PROBLEM:
Restate the listing exactly and in full.

SOURCE RECORDS:
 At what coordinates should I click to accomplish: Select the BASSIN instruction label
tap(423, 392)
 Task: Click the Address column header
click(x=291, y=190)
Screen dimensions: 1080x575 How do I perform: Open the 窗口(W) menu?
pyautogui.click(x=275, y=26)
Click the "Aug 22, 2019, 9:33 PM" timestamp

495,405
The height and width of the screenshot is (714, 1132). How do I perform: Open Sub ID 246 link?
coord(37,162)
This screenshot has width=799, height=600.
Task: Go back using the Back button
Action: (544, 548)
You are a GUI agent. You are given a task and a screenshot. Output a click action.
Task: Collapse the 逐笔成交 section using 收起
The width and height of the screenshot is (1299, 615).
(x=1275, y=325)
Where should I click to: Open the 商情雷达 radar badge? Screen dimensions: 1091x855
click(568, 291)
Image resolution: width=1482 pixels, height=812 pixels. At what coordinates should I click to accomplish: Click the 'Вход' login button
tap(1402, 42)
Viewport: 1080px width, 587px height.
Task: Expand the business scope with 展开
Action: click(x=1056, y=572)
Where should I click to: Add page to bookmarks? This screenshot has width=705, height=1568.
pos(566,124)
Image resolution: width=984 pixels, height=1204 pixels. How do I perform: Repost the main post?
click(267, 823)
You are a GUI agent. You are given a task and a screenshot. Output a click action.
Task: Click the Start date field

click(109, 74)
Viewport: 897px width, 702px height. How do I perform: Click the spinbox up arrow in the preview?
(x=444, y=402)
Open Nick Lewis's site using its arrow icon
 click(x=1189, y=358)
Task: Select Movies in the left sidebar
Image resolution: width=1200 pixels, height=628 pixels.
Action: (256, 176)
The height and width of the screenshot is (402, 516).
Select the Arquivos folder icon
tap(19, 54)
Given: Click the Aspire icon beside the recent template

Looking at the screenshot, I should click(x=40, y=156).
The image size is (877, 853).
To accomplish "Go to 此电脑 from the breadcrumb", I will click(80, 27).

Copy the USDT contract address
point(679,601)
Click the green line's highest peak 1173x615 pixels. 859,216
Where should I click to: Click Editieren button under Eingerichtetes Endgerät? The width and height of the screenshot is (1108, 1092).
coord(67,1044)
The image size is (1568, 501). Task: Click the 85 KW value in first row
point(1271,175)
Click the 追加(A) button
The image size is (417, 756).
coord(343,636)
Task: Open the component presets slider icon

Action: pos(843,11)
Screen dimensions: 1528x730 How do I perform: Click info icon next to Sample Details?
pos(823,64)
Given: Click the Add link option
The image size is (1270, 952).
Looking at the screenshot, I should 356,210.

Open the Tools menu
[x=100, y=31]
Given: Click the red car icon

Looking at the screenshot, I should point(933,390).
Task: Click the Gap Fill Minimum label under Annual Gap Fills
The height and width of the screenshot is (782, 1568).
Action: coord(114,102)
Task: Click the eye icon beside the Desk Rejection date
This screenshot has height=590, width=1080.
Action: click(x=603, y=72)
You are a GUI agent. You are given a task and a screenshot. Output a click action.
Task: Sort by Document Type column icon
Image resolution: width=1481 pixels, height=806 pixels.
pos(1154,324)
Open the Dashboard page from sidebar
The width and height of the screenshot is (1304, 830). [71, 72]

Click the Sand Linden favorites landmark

SOLUTION TO THE PROBLEM:
 At what coordinates should I click to accomplish: Select the BASSIN instruction label
tap(423, 392)
 Task: Click the Address column header
click(x=291, y=190)
Screen dimensions: 1080x575 How do I perform: Open the 窗口(W) menu?
pyautogui.click(x=275, y=26)
Click the "Aug 22, 2019, 9:33 PM" timestamp

495,405
The height and width of the screenshot is (714, 1132). How do I perform: Open Sub ID 246 link?
coord(37,162)
This screenshot has width=799, height=600.
Task: Go back using the Back button
Action: (544, 548)
You are a GUI agent. You are given a task and a screenshot. Output a click action.
Task: Collapse the 逐笔成交 section using 收起
The width and height of the screenshot is (1299, 615).
(x=1275, y=325)
Where should I click to: Open the 商情雷达 radar badge? Screen dimensions: 1091x855
click(568, 291)
Image resolution: width=1482 pixels, height=812 pixels. At what coordinates should I click to accomplish: Click the 'Вход' login button
tap(1402, 42)
Viewport: 1080px width, 587px height.
Task: Expand the business scope with 展开
Action: click(x=1056, y=572)
Where should I click to: Add page to bookmarks? This screenshot has width=705, height=1568.
pos(566,124)
Image resolution: width=984 pixels, height=1204 pixels. How do I perform: Repost the main post?
click(267, 823)
You are a GUI agent. You are given a task and a screenshot. Output a click action.
Task: Click the Start date field

click(109, 74)
Viewport: 897px width, 702px height. How do I perform: Click the spinbox up arrow in the preview?
(x=444, y=402)
Open Nick Lewis's site using its arrow icon
 click(x=1189, y=358)
Task: Select Movies in the left sidebar
Image resolution: width=1200 pixels, height=628 pixels.
Action: (256, 176)
The height and width of the screenshot is (402, 516).
Select the Arquivos folder icon
tap(19, 54)
Given: Click the Aspire icon beside the recent template

Looking at the screenshot, I should click(x=40, y=156).
The image size is (877, 853).
To accomplish "Go to 此电脑 from the breadcrumb", I will click(80, 27).

Copy the USDT contract address
point(679,601)
Click the green line's highest peak 1173x615 pixels. 859,216
Where should I click to: Click Editieren button under Eingerichtetes Endgerät? The width and height of the screenshot is (1108, 1092).
coord(67,1044)
The image size is (1568, 501). Task: Click the 85 KW value in first row
point(1271,175)
Click the 追加(A) button
The image size is (417, 756).
coord(343,636)
Task: Open the component presets slider icon

Action: pos(843,11)
Screen dimensions: 1528x730 How do I perform: Click info icon next to Sample Details?
pos(823,64)
Given: Click the Add link option
The image size is (1270, 952).
Looking at the screenshot, I should 356,210.

Open the Tools menu
[x=100, y=31]
Given: Click the red car icon

Looking at the screenshot, I should point(933,390).
Task: Click the Gap Fill Minimum label under Annual Gap Fills
The height and width of the screenshot is (782, 1568).
Action: coord(114,102)
Task: Click the eye icon beside the Desk Rejection date
This screenshot has height=590, width=1080.
Action: click(x=603, y=72)
You are a GUI agent. You are given a task and a screenshot. Output a click action.
Task: Sort by Document Type column icon
Image resolution: width=1481 pixels, height=806 pixels.
pos(1154,324)
Open the Dashboard page from sidebar
The width and height of the screenshot is (1304, 830). [71, 72]

Click the Sand Linden favorites landmark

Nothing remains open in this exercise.